Explore the art of David Keating
Thought-provoking perspectives on personal, social and philosophical concerns
What Critics Are Saying
“Keating’s photoworks and text again achieve a high level of artistry by leaving almost as much unsaid as do characters in a Henry James novel”
— Alan Artner, Chicago Tribune
“The spare installation defies the quick take, but transcends the tedium of individual story. The pictures have the crisp detail of hindsight, the camera shake that jars our firmest attachments, the uncontrolled exposure we direct at the future… Keating conveys the notion that each of us influences things just by being alive. Reason enough to make art, to fight death.”
— Casey Fitzsimons, Artweek
“The artist’s poetic pairings of photo and text and the extremely personal yet dignified tone of his writing give [Keating’s work] an elegaic power. Witnessing this work is rather like making the stations of his personal cross.”
— Ann Elliott Sherman, San Jose Metro
“[Keating] offers poetic combinations of images that are both topical and highly personal… [he] shows us that neither photographs nor texts can wholly convey the fullness of an individual’s self, which dances only half materialized between words and images.”
— Bonnie McLaughlin, Chicago Reader
“The space between the object and the subject that allows for dialogue forcefully emerges in the work of such artists as Derek Jarman, David Keating, and David Wojnarowicz. Although rage is hardly absent from any of these men’s works, it is articulated through a dialectic of life and death, sexuality and asceticism, and the private sphere played against the public. What issues forth is a collective sense of hypocrisy, inaction, and our mortality.”
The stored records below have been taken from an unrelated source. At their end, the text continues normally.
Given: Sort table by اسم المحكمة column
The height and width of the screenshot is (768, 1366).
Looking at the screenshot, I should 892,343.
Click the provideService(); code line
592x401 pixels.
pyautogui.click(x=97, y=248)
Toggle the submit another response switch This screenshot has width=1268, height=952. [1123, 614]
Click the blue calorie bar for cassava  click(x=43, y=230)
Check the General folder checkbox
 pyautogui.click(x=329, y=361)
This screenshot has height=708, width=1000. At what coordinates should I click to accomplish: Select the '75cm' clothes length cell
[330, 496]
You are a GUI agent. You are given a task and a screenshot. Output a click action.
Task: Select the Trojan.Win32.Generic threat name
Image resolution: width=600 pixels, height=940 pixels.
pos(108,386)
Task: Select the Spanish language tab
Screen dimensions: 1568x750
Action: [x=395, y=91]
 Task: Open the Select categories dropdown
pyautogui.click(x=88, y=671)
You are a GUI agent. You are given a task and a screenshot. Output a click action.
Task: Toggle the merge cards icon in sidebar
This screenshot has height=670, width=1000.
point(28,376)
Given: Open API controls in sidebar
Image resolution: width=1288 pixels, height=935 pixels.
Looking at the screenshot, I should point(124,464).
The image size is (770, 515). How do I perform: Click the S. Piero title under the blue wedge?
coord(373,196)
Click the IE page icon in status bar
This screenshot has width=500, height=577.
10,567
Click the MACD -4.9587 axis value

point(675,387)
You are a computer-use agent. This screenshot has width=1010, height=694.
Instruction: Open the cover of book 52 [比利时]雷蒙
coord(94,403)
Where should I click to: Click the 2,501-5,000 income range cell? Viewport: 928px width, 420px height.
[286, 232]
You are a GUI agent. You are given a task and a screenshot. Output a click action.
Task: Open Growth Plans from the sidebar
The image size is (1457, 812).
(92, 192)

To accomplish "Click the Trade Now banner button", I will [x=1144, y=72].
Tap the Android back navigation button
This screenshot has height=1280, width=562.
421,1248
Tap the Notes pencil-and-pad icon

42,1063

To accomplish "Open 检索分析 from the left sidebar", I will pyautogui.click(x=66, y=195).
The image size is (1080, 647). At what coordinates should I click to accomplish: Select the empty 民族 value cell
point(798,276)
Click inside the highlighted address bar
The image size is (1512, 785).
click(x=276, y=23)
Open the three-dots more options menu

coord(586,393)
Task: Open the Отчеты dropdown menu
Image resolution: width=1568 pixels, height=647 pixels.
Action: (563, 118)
— James Crump, New Art Examiner
Narrative Installations
“Even though the piece is centered around mortality, [Keating] doesn’t alienate the viewer or wallow in self-pity. Keating’s art simply reaches out for understanding with a life-affirming gesture... This family story is arguably the show’s most poignant piece. It speaks of the difficult times when our will to live is tested. [It] tells us that perhaps the warmth of human connections is the only thing with any real weight to make our lives meaningful.”
—Neil Kendricks, San Diego Union-Tribune
“With autobiographical work, it has long been my suspicion that photographers employ fiction as easily, believably, and readily as any novelist. In 1989, the photographer David Keating constructed an extraordinary photo/text series, We look at a situation, about his mother’s alcoholism. Framed sheets of typewritten text tell the saga of the alcoholic’s life; period-framed sepia blowups of attractive, upper-middle-class people accompany each panel. Highly descriptive and gracefully written, the text’s analytical detachment, a distanced but acute observation — even the series title claims a controlled neutrality — lends the quality of fiction to the story.
“In fact, the text was written by the subject about herself….”
—Carla Williams, “Reading Deeper: The Legacy of Dick and Jane in the Work of Clarissa Sligh,” IMAGE: Journal of Photography and Motion Pictures of George Eastman House
about David Keating
DAVID KEATING grew up in Rye, NY, and currently lives in Albuquerque, NM. He has a B.A. in Philosophy from Yale University and an M.A. and an M.F.A. in Studio Art from the University of New Mexico. Between masters' degrees he studied at the California Institute of the Arts.
David Keating’s artwork has been exhibited at museums and galleries across the U.S., including solo shows at George Eastman Museum and the UNM Art Museum, and group shows at the Smithsonian, the School of the Art Institute of Chicago, and the San Diego Museum of Photographic Arts. His work has been written about and reproduced in a number of periodicals in the U.S. and Mexico, and is the subject of a Harvard University master’s thesis. Keating is also a recipient of a National Endowment for the Arts Fellowship in Photography.